WHAT TO PRODUCE: Using the records that follow, reproduce exactly the lines starting at the line containing "Image resolution: width=2000" and ending at the line containing "Instruction: Toggle the 1 oz weight filter". Include both end lines and no pictures.

DATA FOR REVIEW:
·····
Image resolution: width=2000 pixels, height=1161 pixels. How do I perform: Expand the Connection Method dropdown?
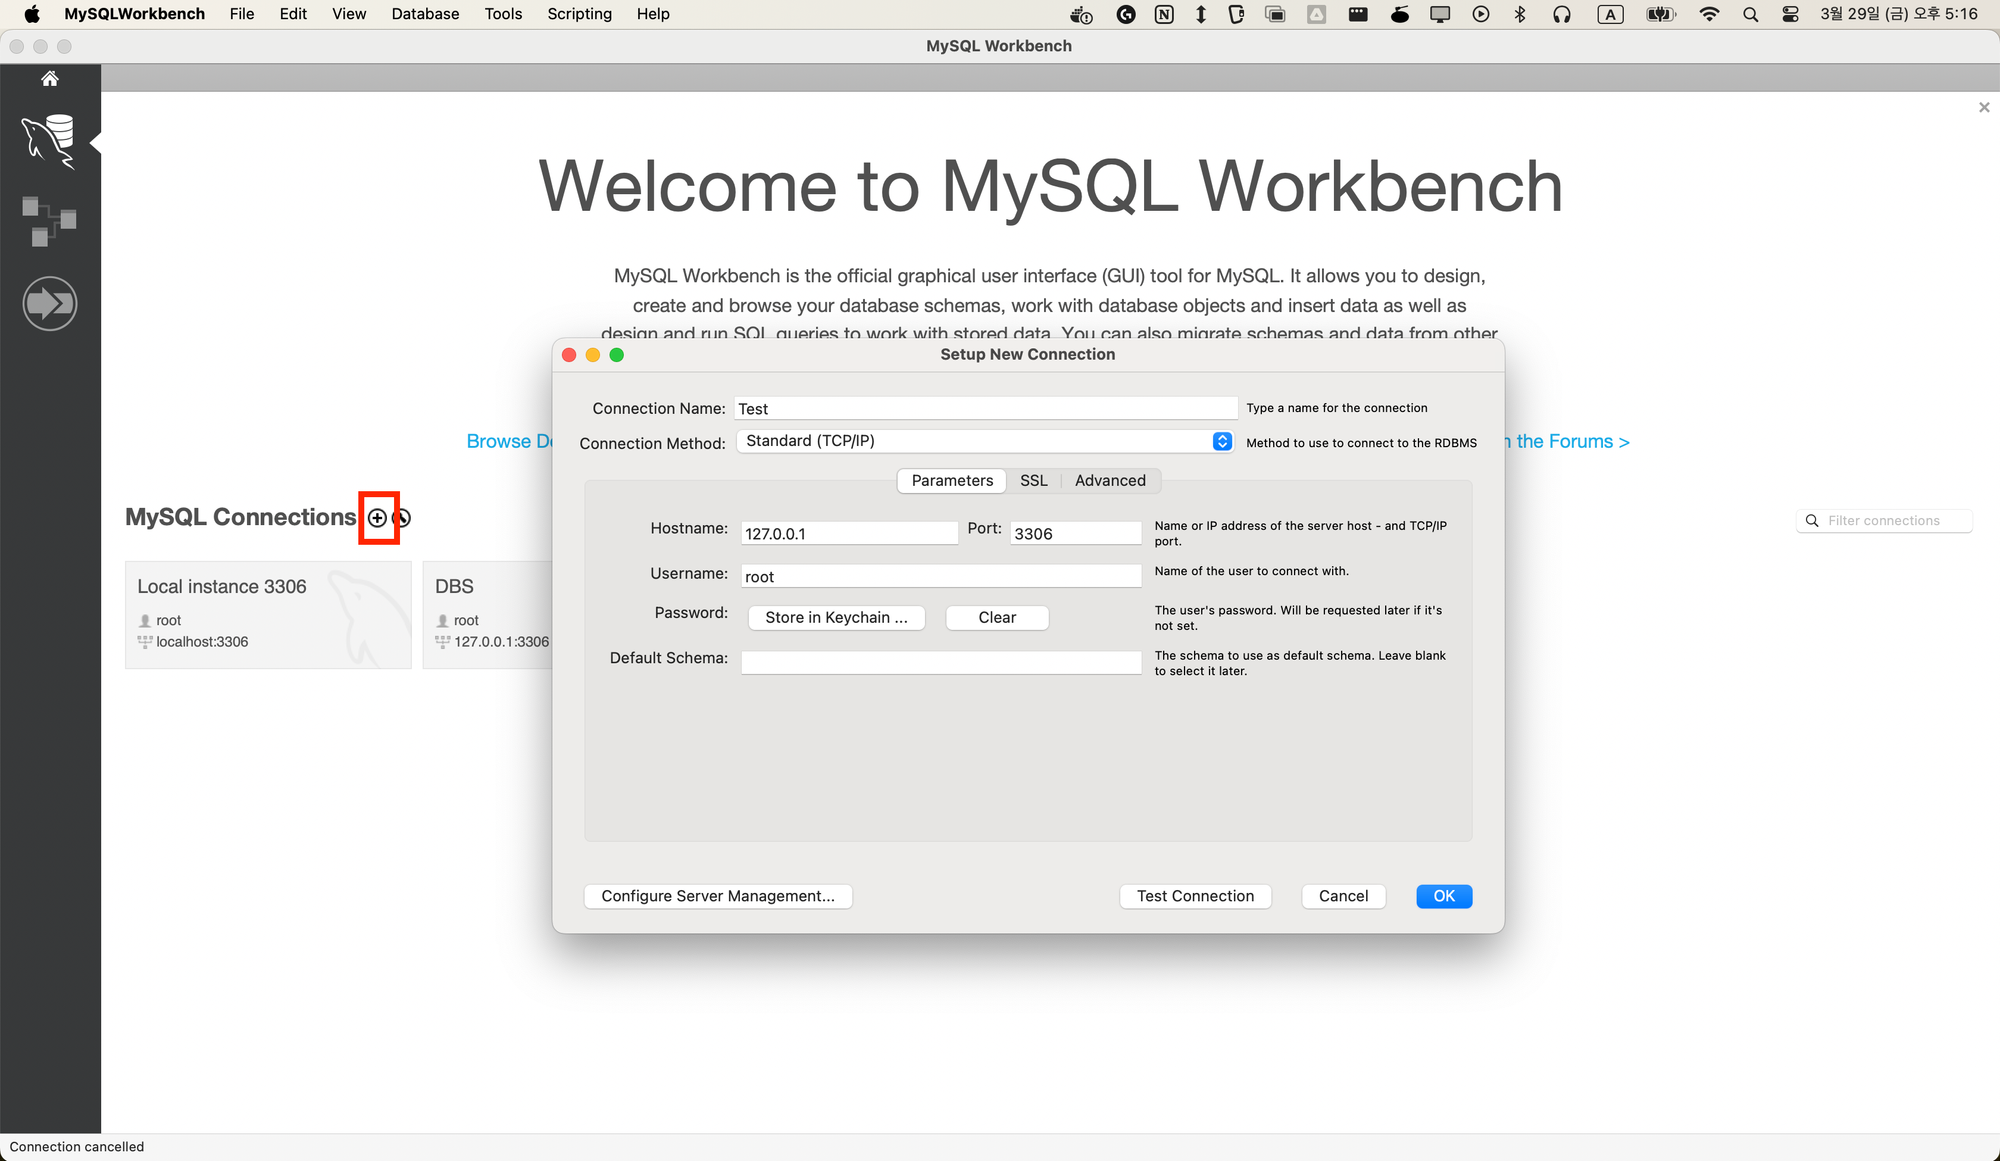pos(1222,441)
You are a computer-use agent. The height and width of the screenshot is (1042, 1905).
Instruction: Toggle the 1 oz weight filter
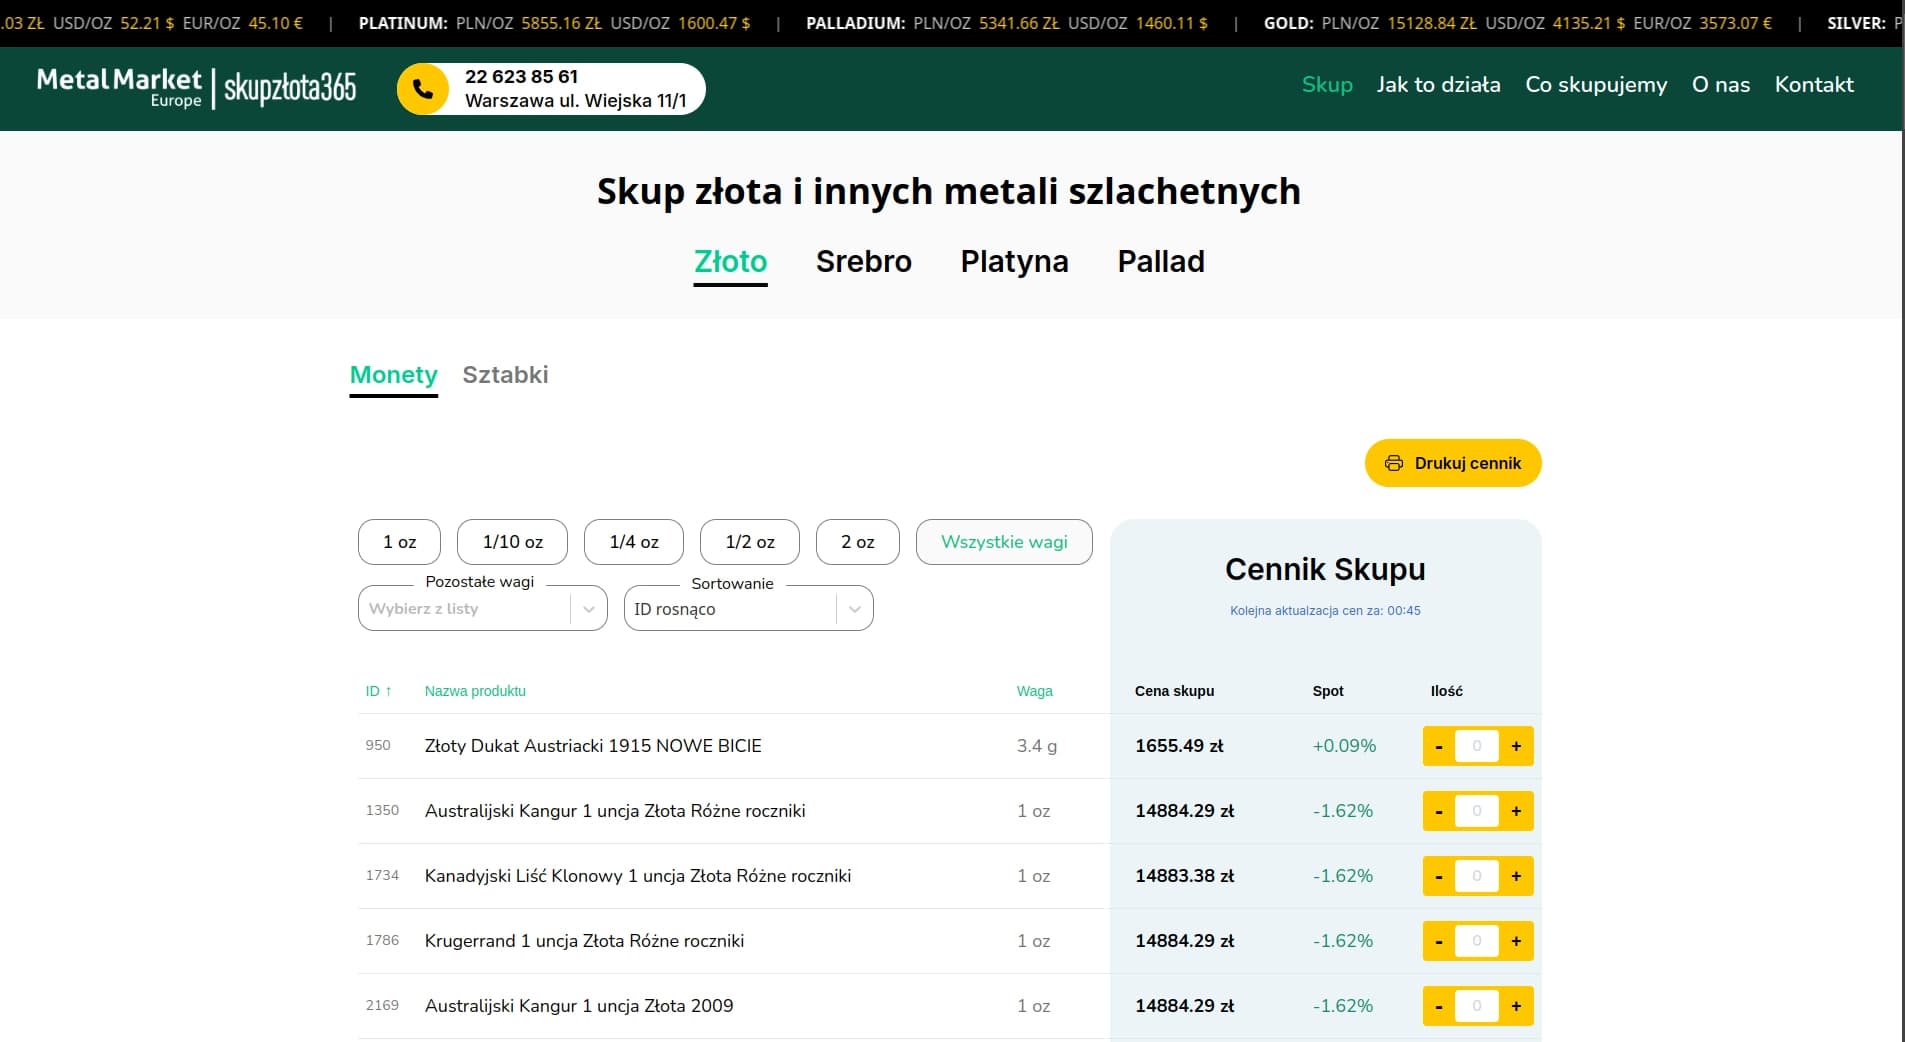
·····
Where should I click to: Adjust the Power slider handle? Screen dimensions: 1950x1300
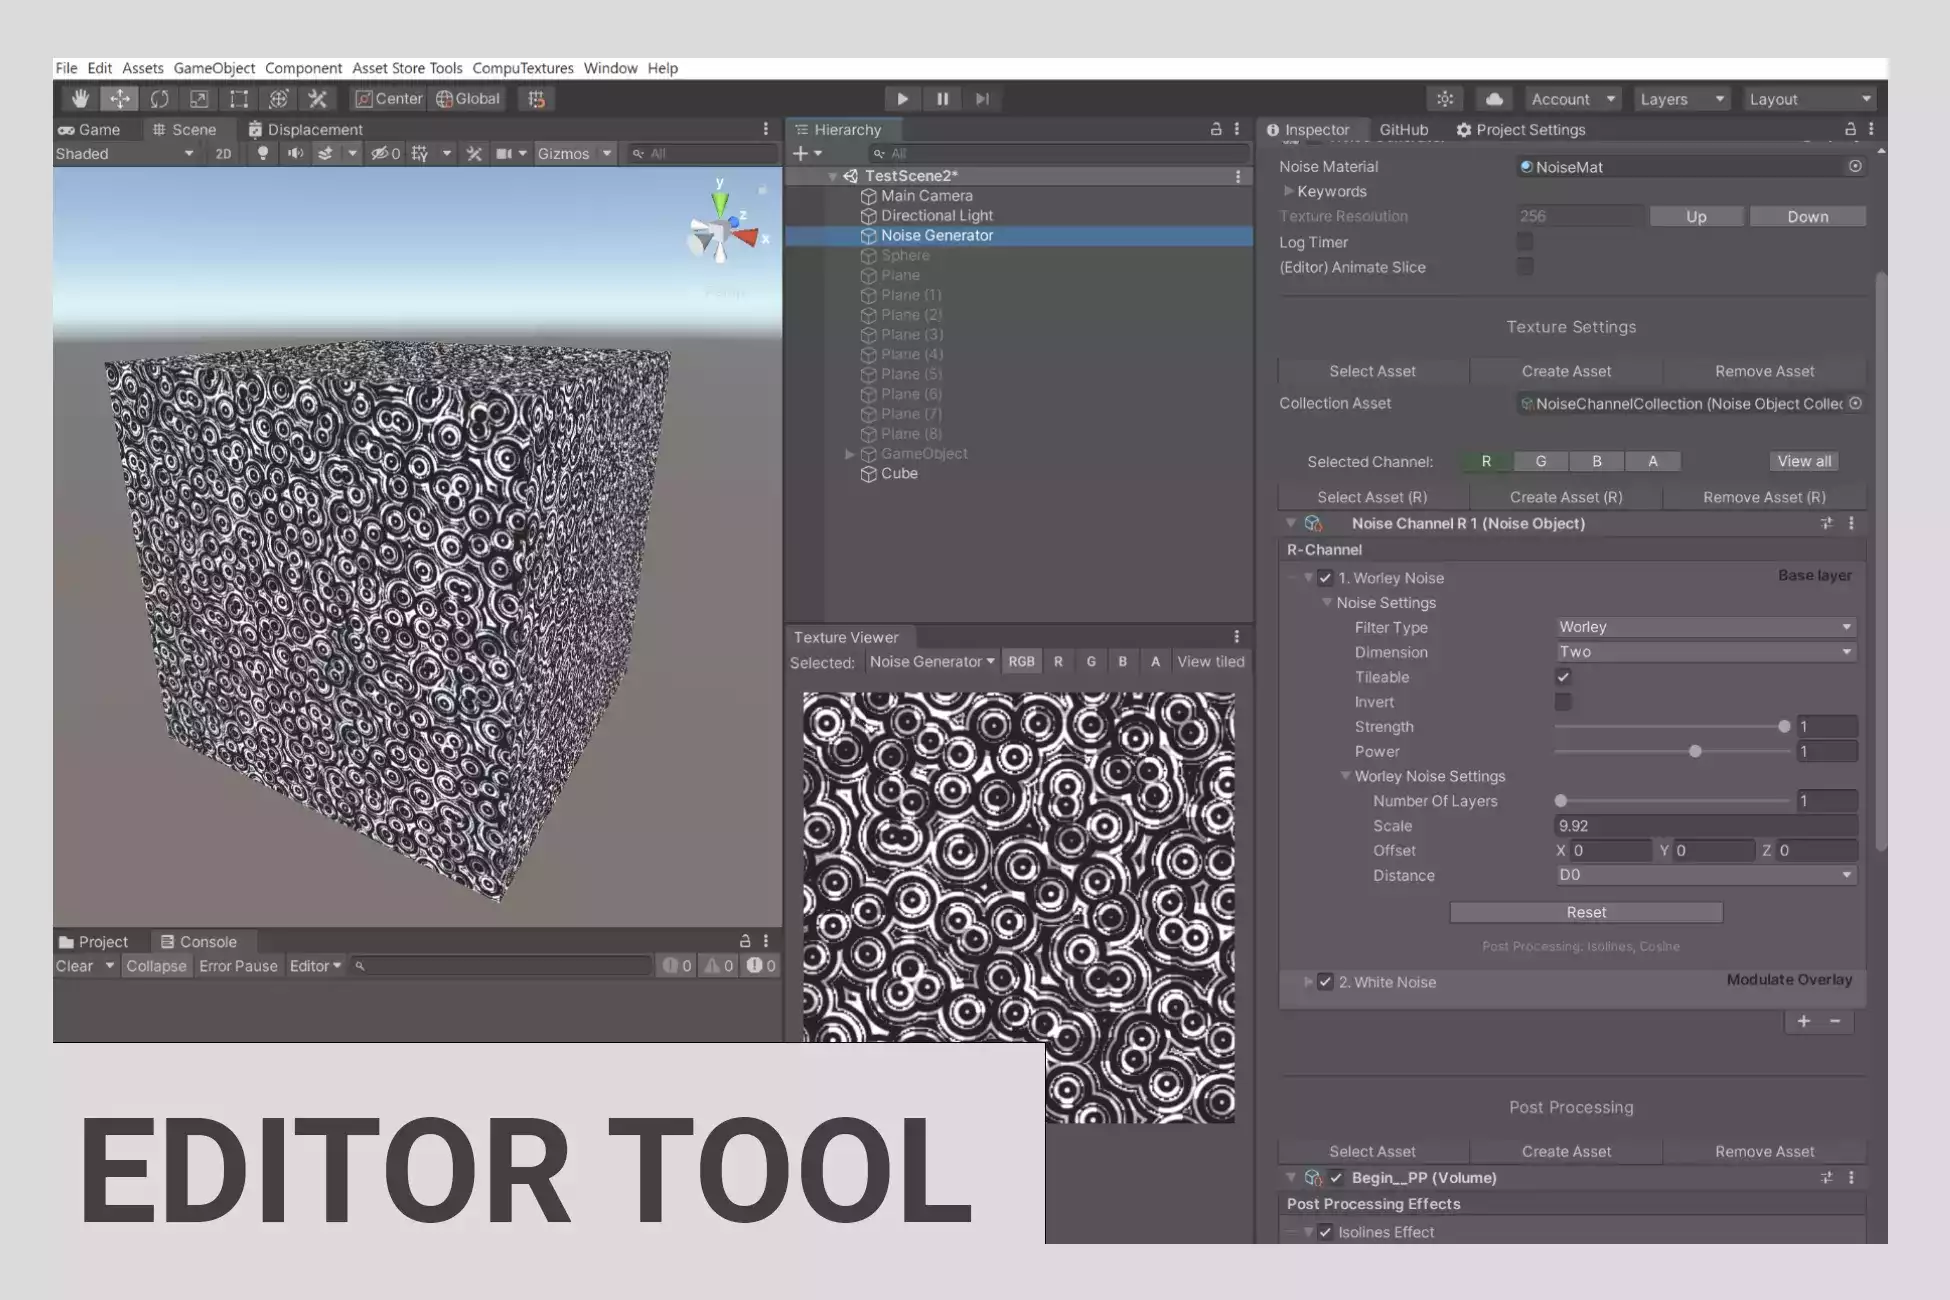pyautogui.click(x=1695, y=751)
·····
EXERCISE ANSWER:
Image resolution: width=2000 pixels, height=1161 pixels. How do I perform: Expand the Connection Method dropdown?
pos(1222,441)
You are a computer-use agent. The height and width of the screenshot is (1042, 1905).
Instruction: Toggle the 1 oz weight filter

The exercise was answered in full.